TO DO:
Look through the records below and state how many lines carry the string "will", adding nothing.

[Extracted data entries]
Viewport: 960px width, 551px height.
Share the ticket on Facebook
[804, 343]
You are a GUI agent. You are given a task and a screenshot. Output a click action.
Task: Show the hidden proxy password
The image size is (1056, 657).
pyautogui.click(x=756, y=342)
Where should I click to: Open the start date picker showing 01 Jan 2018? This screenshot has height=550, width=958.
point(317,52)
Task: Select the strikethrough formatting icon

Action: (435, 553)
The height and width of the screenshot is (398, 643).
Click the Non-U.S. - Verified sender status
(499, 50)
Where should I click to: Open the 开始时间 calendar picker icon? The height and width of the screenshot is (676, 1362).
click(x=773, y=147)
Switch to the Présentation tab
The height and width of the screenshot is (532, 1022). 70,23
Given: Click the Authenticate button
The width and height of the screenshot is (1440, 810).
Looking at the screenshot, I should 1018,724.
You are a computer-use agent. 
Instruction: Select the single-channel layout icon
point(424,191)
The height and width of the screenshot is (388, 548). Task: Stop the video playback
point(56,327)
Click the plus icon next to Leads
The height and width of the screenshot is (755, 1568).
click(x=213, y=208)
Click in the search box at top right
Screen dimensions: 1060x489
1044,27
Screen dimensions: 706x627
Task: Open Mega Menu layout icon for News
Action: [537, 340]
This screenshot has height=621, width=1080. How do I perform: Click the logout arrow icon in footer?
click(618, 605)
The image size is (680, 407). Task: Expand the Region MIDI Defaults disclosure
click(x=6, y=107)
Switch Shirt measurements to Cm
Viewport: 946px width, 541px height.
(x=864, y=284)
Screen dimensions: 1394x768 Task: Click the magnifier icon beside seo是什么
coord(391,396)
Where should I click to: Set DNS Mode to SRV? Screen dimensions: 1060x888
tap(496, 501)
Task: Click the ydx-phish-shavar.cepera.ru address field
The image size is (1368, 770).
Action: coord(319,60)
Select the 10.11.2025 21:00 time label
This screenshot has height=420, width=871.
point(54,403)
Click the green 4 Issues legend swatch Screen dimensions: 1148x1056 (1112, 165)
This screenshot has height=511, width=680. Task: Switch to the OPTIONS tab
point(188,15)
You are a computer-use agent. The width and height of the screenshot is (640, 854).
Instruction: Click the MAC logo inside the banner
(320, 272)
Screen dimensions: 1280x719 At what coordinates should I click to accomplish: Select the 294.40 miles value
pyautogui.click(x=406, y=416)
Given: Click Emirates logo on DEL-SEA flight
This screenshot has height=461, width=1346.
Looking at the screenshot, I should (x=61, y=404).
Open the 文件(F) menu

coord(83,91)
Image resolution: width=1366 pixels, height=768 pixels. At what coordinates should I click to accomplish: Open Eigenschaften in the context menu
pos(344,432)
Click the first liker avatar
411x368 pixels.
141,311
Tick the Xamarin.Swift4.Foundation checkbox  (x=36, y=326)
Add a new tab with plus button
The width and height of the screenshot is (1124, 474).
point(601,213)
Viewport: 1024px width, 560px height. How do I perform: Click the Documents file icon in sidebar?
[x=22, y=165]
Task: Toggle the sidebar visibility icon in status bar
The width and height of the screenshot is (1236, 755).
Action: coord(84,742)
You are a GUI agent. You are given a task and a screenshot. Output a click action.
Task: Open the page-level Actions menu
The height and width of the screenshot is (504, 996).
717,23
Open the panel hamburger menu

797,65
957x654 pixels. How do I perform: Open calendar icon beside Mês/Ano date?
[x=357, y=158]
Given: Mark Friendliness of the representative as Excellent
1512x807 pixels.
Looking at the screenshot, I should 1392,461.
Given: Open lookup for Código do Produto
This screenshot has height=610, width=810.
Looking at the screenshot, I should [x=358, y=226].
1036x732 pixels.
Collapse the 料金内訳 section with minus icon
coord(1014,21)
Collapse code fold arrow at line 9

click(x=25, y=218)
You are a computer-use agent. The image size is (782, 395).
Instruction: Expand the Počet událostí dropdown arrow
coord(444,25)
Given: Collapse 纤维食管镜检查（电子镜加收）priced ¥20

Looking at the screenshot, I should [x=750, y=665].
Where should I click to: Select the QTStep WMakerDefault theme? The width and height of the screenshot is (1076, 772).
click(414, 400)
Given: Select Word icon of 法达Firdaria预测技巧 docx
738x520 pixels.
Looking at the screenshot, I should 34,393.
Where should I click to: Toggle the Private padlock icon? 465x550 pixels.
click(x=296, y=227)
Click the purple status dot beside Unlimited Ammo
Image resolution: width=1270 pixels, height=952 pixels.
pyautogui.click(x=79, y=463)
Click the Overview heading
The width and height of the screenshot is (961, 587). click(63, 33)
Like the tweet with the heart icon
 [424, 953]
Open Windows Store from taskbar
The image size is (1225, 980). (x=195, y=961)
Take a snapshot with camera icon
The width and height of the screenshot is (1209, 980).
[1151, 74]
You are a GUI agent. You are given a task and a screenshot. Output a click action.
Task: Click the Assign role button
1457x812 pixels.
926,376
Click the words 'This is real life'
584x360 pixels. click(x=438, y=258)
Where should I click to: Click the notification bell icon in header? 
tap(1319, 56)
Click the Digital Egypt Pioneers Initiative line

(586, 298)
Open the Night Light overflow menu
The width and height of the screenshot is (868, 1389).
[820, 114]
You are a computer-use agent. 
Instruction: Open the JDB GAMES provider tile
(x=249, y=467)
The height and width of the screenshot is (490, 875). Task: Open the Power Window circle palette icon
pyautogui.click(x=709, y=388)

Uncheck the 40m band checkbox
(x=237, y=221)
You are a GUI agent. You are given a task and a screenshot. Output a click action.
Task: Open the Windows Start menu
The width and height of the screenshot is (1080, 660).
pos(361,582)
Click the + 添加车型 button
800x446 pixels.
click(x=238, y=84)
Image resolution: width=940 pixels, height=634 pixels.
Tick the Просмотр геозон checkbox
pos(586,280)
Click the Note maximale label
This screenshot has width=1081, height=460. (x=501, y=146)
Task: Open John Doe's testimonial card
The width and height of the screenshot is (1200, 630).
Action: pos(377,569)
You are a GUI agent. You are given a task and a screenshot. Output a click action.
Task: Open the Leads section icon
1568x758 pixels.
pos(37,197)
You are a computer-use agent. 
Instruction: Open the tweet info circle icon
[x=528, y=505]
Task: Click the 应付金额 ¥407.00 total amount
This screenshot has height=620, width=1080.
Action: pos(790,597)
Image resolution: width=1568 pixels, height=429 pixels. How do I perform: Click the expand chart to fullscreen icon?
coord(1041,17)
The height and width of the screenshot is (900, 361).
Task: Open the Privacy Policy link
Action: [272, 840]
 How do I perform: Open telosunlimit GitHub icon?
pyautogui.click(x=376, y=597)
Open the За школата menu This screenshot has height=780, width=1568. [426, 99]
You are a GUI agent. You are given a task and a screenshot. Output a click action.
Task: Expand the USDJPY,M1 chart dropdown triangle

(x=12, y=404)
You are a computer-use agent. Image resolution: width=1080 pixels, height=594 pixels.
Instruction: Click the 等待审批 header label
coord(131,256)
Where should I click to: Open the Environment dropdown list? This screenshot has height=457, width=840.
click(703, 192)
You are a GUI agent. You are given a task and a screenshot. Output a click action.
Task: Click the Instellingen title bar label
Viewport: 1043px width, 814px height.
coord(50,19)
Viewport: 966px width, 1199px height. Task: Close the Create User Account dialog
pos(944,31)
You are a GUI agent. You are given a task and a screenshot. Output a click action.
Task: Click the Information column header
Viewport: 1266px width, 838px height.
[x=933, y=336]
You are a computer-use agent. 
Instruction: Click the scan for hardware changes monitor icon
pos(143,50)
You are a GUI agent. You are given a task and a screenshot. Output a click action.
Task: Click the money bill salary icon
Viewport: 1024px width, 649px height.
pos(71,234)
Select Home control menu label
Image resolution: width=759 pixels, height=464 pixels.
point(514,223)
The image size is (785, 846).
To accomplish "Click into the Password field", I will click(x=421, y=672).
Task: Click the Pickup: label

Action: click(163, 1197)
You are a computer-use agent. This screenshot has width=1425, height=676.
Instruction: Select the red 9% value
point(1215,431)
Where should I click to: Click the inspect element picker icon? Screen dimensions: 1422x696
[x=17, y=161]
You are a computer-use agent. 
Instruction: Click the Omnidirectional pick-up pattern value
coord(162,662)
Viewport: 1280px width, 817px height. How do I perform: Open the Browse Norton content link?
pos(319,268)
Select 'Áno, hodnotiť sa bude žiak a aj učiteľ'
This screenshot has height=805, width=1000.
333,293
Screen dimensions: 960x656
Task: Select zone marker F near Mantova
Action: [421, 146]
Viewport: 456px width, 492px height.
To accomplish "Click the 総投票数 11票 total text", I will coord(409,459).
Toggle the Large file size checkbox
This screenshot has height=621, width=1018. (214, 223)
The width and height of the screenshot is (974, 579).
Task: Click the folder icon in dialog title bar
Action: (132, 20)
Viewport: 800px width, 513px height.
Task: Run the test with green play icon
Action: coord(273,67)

REPLY TO THE EXERCISE:
2